Estamos aquí, hoy 2 de septiembre del 2021, con un presidente como Pedro Castillo, vinculado a diversas mafias -a través de sus ministros y de la plataforma política que lo llevó al poder-, porque un grupo de personas avalaron su candidatura. Esta izquierda supuestamente de salón y educada, que daba lecciones de democracia a la derecha, siempre tan “achorada” y “bruta”. Pero resulta que cuando la izquierda es bruta y achorada -como el premier, por ejemplo-, ahí miran para un costado, o responden con tibieza en las redes cuando fue el pueblo el que confió en ustedes en que esta sería la mejor opción. Existen honrosas excepciones, sin embargo, el daño está hecho, ¿de qué sirve que hoy acepten su error? ¿No era previsible acaso que la candidatura de Perú Libre escondía a una red de mafias? Muchos lo dijeron, no ustedes.
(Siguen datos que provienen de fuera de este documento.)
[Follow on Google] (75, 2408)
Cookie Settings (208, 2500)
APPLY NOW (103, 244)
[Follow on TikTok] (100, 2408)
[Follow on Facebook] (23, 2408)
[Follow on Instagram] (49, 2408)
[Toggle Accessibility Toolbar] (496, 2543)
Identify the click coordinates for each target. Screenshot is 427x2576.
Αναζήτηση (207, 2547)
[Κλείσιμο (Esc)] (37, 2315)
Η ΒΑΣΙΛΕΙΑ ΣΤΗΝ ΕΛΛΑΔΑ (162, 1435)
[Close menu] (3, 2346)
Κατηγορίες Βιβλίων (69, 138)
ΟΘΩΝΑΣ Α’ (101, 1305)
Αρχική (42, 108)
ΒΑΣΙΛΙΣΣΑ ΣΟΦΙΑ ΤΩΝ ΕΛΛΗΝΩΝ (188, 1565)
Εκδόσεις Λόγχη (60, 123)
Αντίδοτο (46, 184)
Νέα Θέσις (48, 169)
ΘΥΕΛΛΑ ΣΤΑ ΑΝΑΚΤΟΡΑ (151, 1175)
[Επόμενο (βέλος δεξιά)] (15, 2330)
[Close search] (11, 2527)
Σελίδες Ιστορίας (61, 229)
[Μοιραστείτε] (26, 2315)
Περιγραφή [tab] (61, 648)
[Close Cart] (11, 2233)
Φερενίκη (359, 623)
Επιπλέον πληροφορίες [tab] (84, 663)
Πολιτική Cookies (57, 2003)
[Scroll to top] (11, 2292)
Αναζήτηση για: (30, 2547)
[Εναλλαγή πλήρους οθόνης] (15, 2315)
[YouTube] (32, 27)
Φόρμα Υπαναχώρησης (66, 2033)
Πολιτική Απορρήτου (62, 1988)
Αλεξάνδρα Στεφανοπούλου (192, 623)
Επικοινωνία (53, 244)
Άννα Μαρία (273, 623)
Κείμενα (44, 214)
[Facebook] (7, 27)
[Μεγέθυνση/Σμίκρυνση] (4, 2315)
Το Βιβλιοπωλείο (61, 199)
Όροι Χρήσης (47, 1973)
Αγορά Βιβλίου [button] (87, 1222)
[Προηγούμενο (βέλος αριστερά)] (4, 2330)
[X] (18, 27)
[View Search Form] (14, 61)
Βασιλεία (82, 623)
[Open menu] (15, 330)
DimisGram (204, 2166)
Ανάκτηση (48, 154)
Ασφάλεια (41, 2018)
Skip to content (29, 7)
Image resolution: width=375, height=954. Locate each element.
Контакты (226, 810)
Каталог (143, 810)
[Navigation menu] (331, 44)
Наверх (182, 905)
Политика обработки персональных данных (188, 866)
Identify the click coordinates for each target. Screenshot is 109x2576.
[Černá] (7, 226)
La calificación de riesgo del Perú ya empezó a bajar, el tipo de cambio sube y con ello se alcanzó el mes pasado la inflación más alta en los últimos 12 años. Tenemos a un ministro que no fue condenado por terrorismo en los 80s aún no sabemos muy bien cómo, y que Castillo está manteniendo en el poder a pesar de que la opinión pública ha conocido ya muchos registros de sus actividades subversivas. Alguna especulación posible a partir de aquí es que el presidente esté en una pugna con Cerrón por mantener a sus ministros; algo como “si tú impones a Bellido, yo mantengo a Maraví”. Para comprender esto hará falta tiempo, ya que la mafia que nos gobierna es nueva. Se supone que estos grandes demócratas de la izquierda querían evitar que la “mafia fujimorista” alcance el poder porque iba a ser terrible para todos. Hoy ciertamente eso parece una broma de mal gusto, pero aquí estamos para recordarles sus endoses.
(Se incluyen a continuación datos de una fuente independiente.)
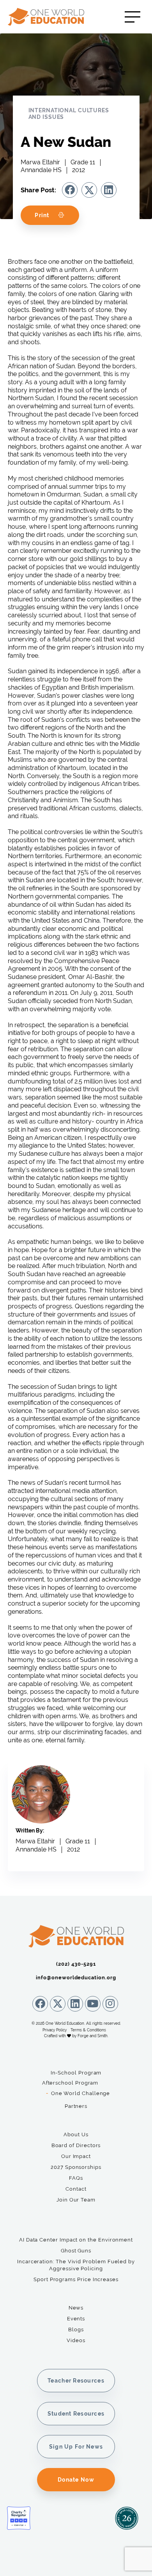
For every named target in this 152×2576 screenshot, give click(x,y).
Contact (76, 2189)
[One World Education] (55, 17)
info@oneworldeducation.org (76, 1977)
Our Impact (76, 2156)
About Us (76, 2134)
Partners (76, 2106)
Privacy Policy (54, 2030)
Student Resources (76, 2414)
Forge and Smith (93, 2036)
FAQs (76, 2178)
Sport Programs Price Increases (76, 2279)
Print (42, 215)
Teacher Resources (76, 2380)
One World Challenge (80, 2093)
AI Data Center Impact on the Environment (76, 2240)
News (76, 2308)
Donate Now (76, 2480)
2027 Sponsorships (76, 2167)
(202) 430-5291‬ (75, 1964)
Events (76, 2319)
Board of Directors (76, 2145)
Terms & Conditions (88, 2030)
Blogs (76, 2329)
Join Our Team (76, 2200)
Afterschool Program (70, 2083)
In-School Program (76, 2073)
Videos (76, 2340)
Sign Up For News (76, 2447)
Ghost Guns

La necesidad de un proceso de interpelación a Maraví, en un escenario democrático regular, debería de ser en sí misma un insulto para el país. Un insulto directo del presidente del Perú a todos nosotros. ¿Qué se necesidad hay de explicar que una persona con antecedentes y vínculos con Sendero Luminoso no puede ser ministro? ¿Podría acaso un simpatizante -ni siquiera un presunto delincuente, sólo simpatizante- de Adolf Hitler ser ministro en Alemania? Es imposible.
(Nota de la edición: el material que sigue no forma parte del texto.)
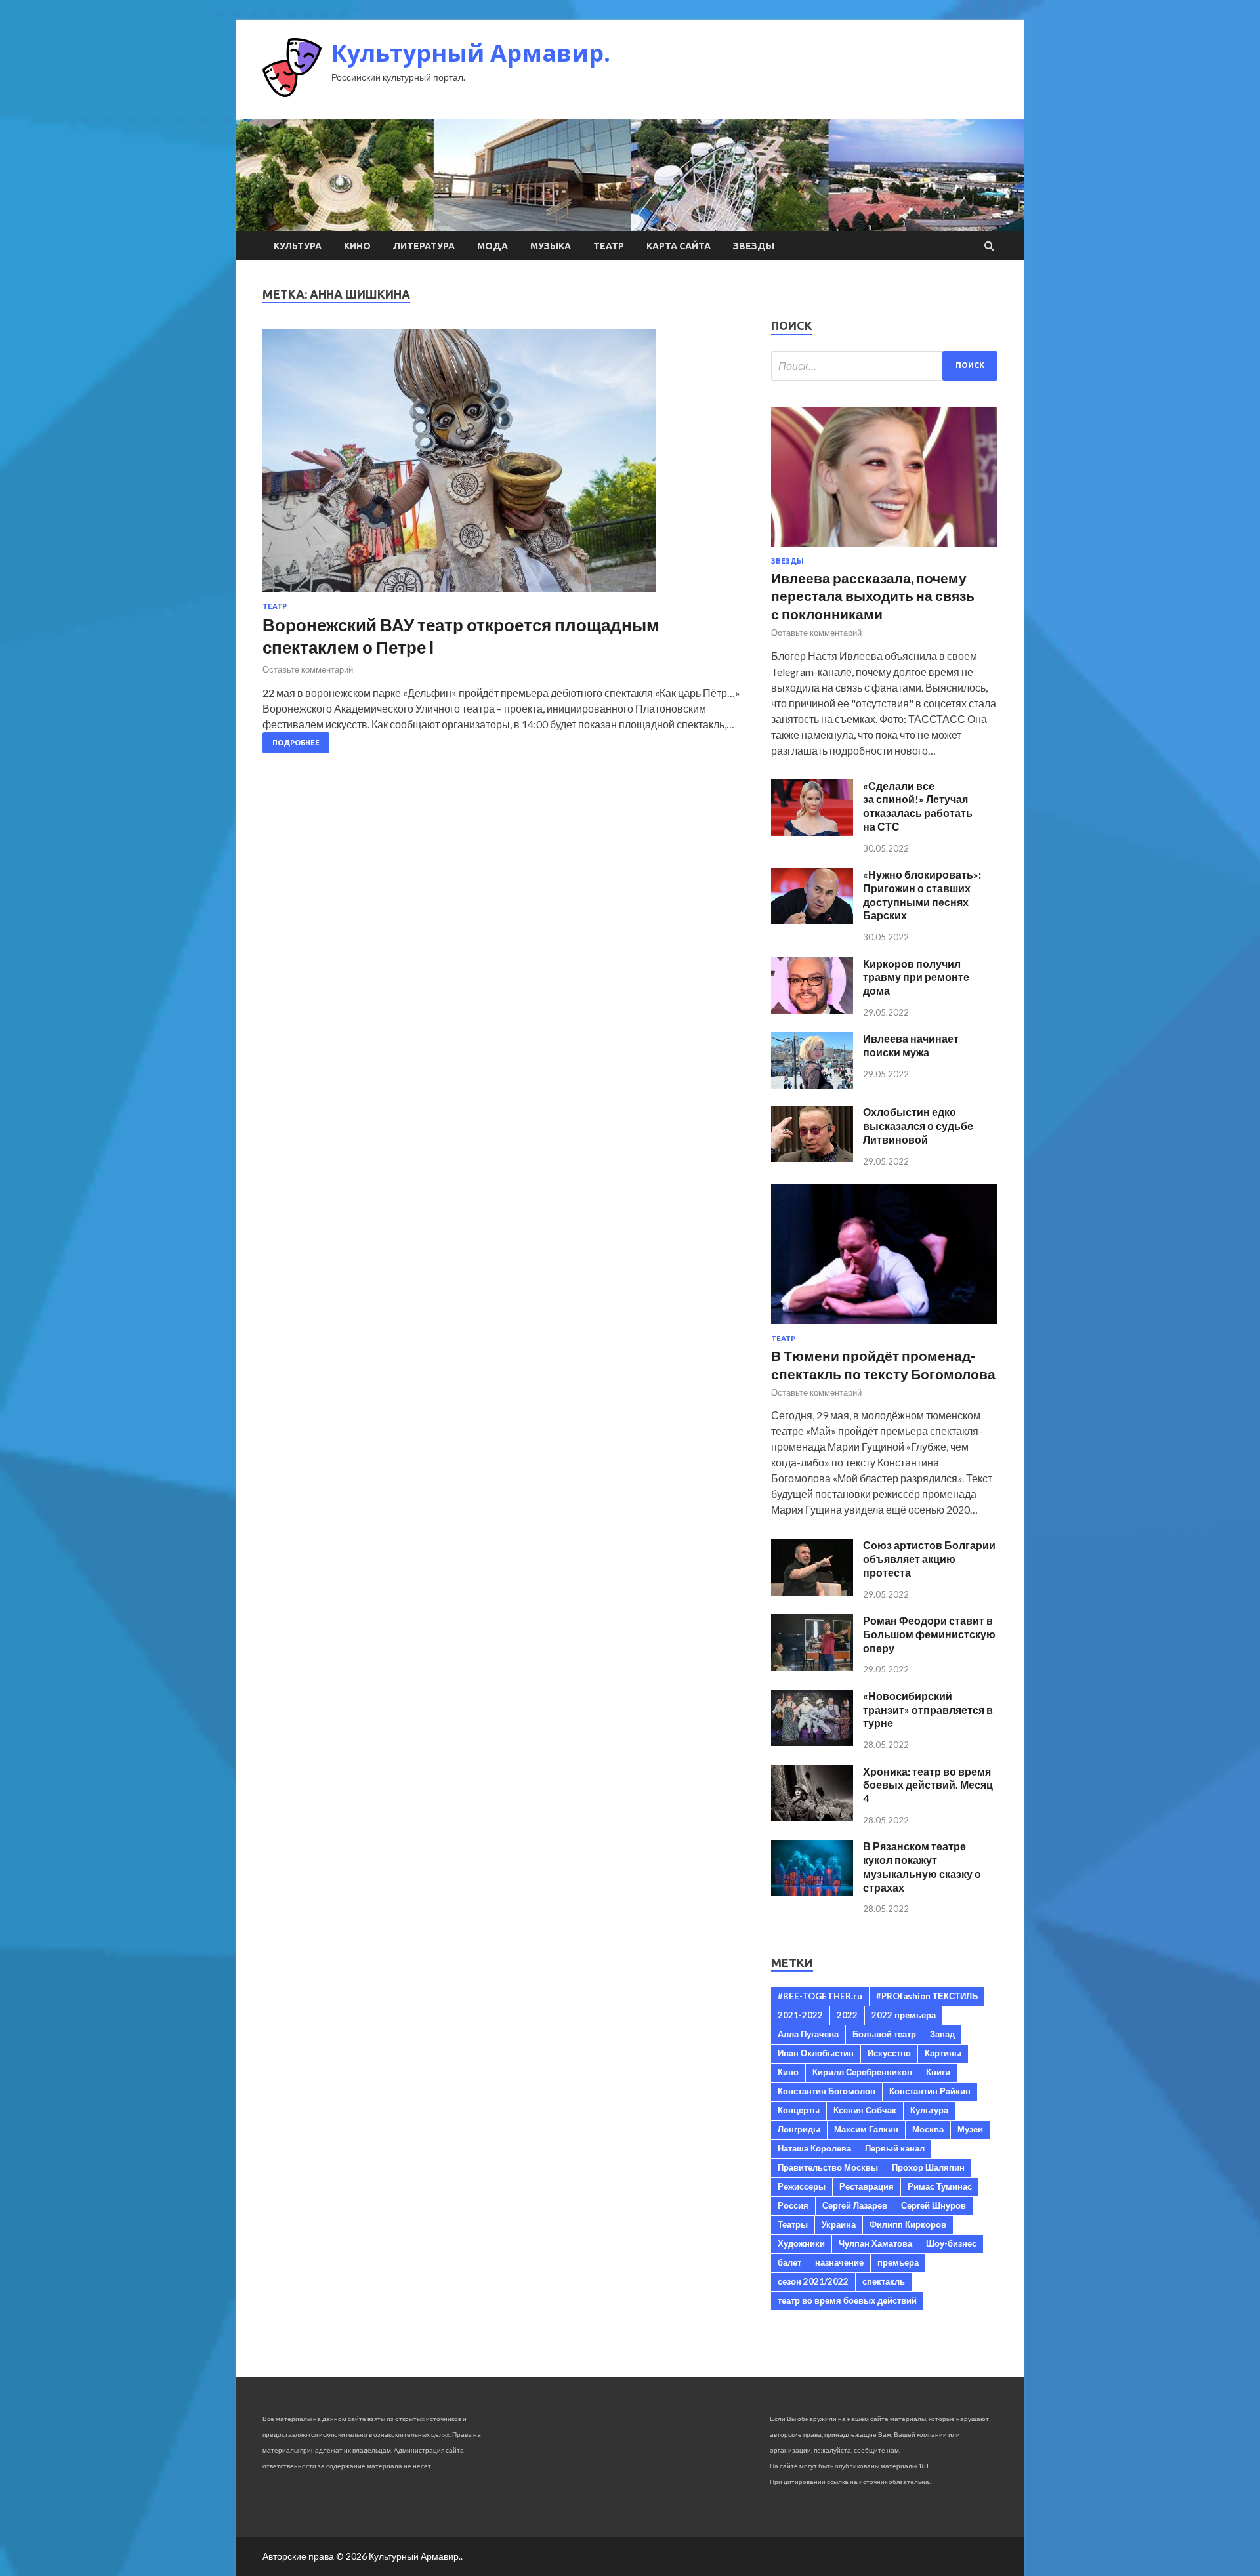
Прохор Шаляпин (928, 2167)
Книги (938, 2072)
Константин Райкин (930, 2091)
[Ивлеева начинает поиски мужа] (812, 1084)
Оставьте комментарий (307, 669)
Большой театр (884, 2034)
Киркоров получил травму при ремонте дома (916, 977)
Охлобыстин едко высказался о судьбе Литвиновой (918, 1126)
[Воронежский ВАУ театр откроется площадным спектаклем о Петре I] (503, 465)
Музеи (970, 2129)
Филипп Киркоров (908, 2224)
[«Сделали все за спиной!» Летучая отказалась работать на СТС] (812, 831)
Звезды (753, 246)
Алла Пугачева (808, 2034)
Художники (801, 2243)
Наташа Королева (814, 2148)
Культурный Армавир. (470, 53)
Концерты (799, 2110)
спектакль (883, 2281)
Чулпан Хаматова (875, 2243)
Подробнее (296, 743)
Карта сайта (678, 246)
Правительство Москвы (828, 2167)
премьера (898, 2262)
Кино (357, 246)
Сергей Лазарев (854, 2205)
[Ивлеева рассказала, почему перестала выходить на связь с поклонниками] (884, 549)
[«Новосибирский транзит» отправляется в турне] (812, 1741)
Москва (928, 2129)
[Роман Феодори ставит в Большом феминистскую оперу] (812, 1666)
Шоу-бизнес (951, 2243)
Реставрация (866, 2186)
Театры (793, 2224)
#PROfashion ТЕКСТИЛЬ (927, 1996)
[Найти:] (884, 366)
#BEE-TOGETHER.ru (820, 1996)
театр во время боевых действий (847, 2300)
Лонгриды (799, 2129)
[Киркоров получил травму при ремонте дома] (812, 1009)
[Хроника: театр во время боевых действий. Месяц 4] (812, 1817)
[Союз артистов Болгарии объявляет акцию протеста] (812, 1591)
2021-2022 (800, 2015)
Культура (298, 246)
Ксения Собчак (864, 2110)
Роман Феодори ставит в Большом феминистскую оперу (929, 1634)
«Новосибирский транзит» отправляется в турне (928, 1710)
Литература (424, 246)
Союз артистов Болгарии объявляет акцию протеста (929, 1559)
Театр (608, 246)
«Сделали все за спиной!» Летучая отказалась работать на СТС (918, 806)
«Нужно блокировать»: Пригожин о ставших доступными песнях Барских (922, 894)
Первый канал (895, 2148)
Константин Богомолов (826, 2091)
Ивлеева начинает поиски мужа (911, 1045)
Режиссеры (802, 2186)
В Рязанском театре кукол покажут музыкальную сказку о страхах (922, 1866)
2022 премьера (904, 2015)
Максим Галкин (866, 2129)
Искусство (889, 2053)
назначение (839, 2262)
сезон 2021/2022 (813, 2281)
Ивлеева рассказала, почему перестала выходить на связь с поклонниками (873, 596)
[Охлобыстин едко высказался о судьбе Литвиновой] (812, 1158)
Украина (839, 2224)
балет (789, 2262)
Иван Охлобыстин (816, 2053)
Este escenario lo está induciendo Pedro Castillo con un motivo y habrá que entender bien cuál es para enfrentarlo. Tal vez quiere alargar el proceso para victimizar a su gobierno y luego hacer una cuestión de confianza; o tal vez sólo quiere darle una pantalla a Maraví con alguna especie de sentido reivindicativo. Lo cierto es que la tesis de que Pedro Castillo no está vinculado a Sendero Luminoso debería de ser fuertemente puesta en duda a estas alturas, porque nadie pone las manos al fuego por un senderista si es que no piensa como ellos, o como mínimo algo les debe.